白話文解釋(Plain English Explanation)
Three short stories make Cloud SQL and AlloyDB for analytics easier to internalise than any architecture diagram. Each one isolates a different tension the exam likes to test: latency vs throughput, row vs column, and the cost of moving data versus the cost of querying in place.
The Diner Kitchen vs the Catering Warehouse
A diner kitchen handles one ticket at a time: cook the eggs, plate them, send them out in three minutes. That is Cloud SQL doing OLTP — small, fast, transactional reads and writes. A catering warehouse, by contrast, prepares ten thousand identical sandwiches for a corporate event; it batches ingredients on pallets and never touches a single order. That is BigQuery scanning a billion rows. AlloyDB is the gastropub in between: the same kitchen can plate à la carte for the bar but also pre-assemble a hundred party platters in the back, because it keeps both row storage and a columnar cache. When you read about Cloud SQL and AlloyDB for analytics, picture which kitchen the workload belongs in before you reach for the engine.

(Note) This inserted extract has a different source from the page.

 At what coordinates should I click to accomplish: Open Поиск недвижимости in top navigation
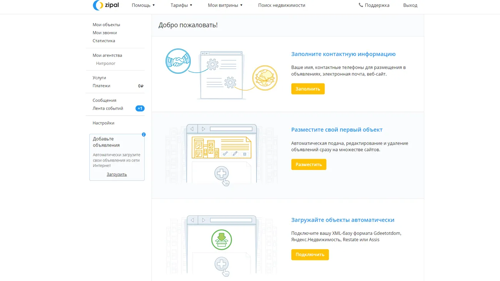click(x=282, y=5)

The Library Card Catalog and the Photocopier
Imagine a library where every book is shelved by call number — finding one specific title is fast, but counting how many books were published in 1987 means walking every aisle. Cloud SQL works like that: B-tree indexes are great for point lookups, miserable for full scans. AlloyDB's columnar engine is the photocopier in the basement that preprints summary sheets of every column. When the exam question describes mixed transactional and analytical traffic on the same database, the columnar cache in Cloud SQL and AlloyDB for analytics is the photocopier that the librarian quietly maintains overnight.
The Conveyor Belt Between Two Factories
Datastream is a conveyor belt connecting the operational factory (Cloud SQL or AlloyDB) to the analytics factory (BigQuery). It picks up every change — insert, update, delete — and drops it on the BigQuery floor within seconds. You do not have to shut down either factory to run it, and you do not have to carry boxes by hand with nightly batch jobs. Whenever a scenario in the PDE exam mentions change data capture from Postgres or MySQL into BigQuery, the conveyor belt is the mental model. Cloud SQL and AlloyDB for analytics depends on this belt to stay near real time.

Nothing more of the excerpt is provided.